FRAGMENTO DEL TEXTO:
===

Casi siempre que se dan a conocer los premiados con el Nobel del Literatura hay un par de preguntas que escritores y lectores deberían hacerse, digamos que de la manera más elemental posible: ¿los conozco? ¿Debería conocerlos? Sin embargo, en estos tiempos de redes sociales y la propensión general de unos a convertirse en influencer a toda costa, tales preguntas no se hacen. Se prefieren sentencias demoledoras al estilo de “no los conozco” y algunos, no contentos con tan poca arrogancia, añaden: ¡nadie los conoce! 

Resulta al menos gracioso que en tiempos de increíble acceso a diversas fuentes de información, cuando se cuenta con el mayor repositorio de datos que jamás se imaginó, existan miembros de esta tribu que se vanaglorien de ya saberlo todo y por ende, de conocer a todo el mundo.

===

SECCIÓN DE DATOS:
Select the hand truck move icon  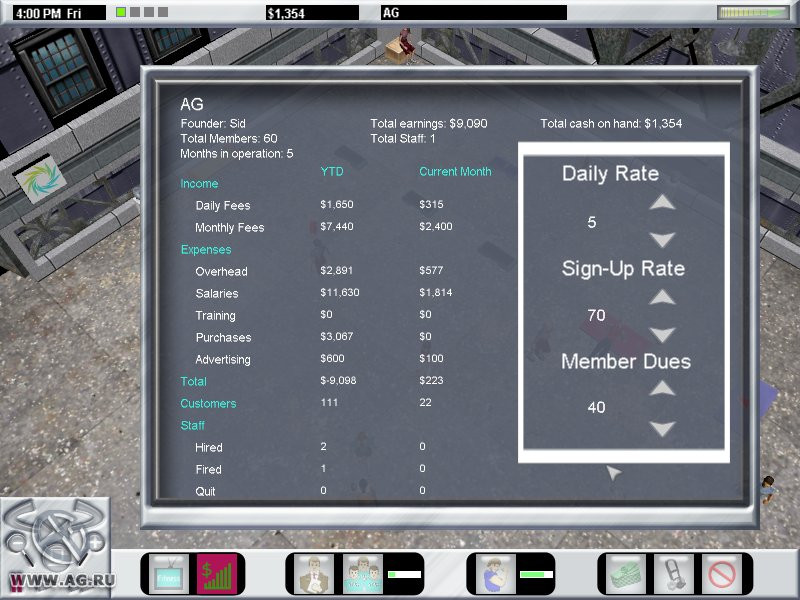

===

EJERCICIO:
Responde estas preguntas sobre el fragmento acerca del Nobel de Literatura:
(a) ¿Qué dos preguntas deberían hacerse escritores y lectores cuando se conocen los premiados?
(b) ¿Qué añaden algunos después de decir "no los conozco"?
(c) ¿De qué se vanaglorian algunos miembros de "esta tribu"?
Responde usando solo el fragmento, sin recurrir al material.

RESULTADO:
(a) ¿Los conozco? ¿Debería conocerlos?
(b) ¡Nadie los conoce!
(c) De ya saberlo todo y, por ende, de conocer a todo el mundo.